Репортер и поручик опять переглянулись, причем Сушкин, не скрывал иронию:

— Забавно слышать такое от лихача, который не далее, чем нынешним утром, едва половину города не передавил! Вы не находите, Николай Вячеславович?

Поручик тоже усмехнулся, но добавил:

— Главное тут все же — «не».

— О! Ну да, ну да…

Сушкин на мгновение стал серьезным, но тут же снова повеселел:

— А что? Можайскому, я полагаю, это по вкусу придется!

— Да что придется-то, вашбродь?

— Так ведь я и говорю, — поручик перевел взгляд с репортера, тут же подавившего усмешку и откинувшегося, с лицом, опять принявшим вид невозмутимой маски, обратно на спинку сиденья. — Проблема в наше время с хорошими кучерами. Такое впечатление, что вымерла эта порода совершенно!

— Ну?

— А то ты сам не знаешь, Иван Пантелеймонович!
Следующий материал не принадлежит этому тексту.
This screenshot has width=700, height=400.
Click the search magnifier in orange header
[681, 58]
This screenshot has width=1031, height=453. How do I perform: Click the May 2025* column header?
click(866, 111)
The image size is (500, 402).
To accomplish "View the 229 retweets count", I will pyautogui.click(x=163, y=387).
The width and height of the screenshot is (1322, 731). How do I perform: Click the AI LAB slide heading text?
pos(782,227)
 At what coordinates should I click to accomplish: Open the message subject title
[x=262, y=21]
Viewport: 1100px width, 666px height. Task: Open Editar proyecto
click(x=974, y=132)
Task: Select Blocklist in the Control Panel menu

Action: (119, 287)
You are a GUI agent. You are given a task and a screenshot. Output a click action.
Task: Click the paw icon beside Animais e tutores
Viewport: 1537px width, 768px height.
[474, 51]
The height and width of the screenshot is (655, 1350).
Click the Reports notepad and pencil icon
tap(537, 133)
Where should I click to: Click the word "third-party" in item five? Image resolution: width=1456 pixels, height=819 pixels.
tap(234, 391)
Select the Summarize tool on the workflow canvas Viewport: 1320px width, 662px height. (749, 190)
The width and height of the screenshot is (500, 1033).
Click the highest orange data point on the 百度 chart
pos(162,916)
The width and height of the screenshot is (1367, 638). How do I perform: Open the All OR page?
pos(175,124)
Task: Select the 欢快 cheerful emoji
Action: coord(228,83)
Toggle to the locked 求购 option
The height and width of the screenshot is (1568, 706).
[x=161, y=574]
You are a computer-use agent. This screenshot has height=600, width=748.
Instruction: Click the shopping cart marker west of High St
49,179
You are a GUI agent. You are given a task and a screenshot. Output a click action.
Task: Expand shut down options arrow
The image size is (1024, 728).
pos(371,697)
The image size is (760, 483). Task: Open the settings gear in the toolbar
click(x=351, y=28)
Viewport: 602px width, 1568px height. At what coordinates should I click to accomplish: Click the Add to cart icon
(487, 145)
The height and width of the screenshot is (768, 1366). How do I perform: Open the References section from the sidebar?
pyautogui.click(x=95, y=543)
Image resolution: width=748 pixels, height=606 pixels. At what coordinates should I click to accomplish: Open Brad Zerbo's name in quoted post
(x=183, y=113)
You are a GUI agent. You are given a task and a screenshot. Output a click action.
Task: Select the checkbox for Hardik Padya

Извозчик тронул кончиком хлыста свою бороду, отражая этим жестом не то согласие, а не то и сомнение — понять было невозможно. В любом случае, этот жест — вкупе с ушедшими из глаз бесноватыми огоньками — отразил задумчивость, в которую, казалось, на секунды погрузился Иван Пантелеймонович, решая, как отнестись к словам поручика: как к обобщению вообще или как на намек и на себя в частности.

— Вот ты припомнил Меньшого. — Поручик постарался удержаться от очередной улыбки при воспоминании о «думском происшествии», но получилось это у него неважно. — А знаешь ли ты, сколько вообще твои коллеги вываливают наземь седоков? А сколько столкновений?

— Да как не знать, вашбродь? Конечно, знаю. И дня без опрокинутых не бывает. И коляски бьются. А еще бывает так, что выйдут мужики на промысел, да день каким-то неважнецким выдается: ни седоков тебе, ни денег, ни покоя. Постоят они постоят у гостиниц, ресторанов и прочих заведений и ну гоняться. Вроде бы и разъехались — кто вперед, а кто налево-направо, — да не тут было! Глядь, а на углу — Василий. А на него, вожжами понахлестывая, Петька мчится. А за Петькой — Гриша… И все — пустые. Да с чего бы мчатся тогда? А вот, изволите видеть, — Иван Пантелеймонович ткнул куда-то вперед кнутом, указывая на что-то гипотетическое, — седок ожидает. И Петька с Гришкой и Васькой поспешают: кто первым к седоку успеет? Хрясь!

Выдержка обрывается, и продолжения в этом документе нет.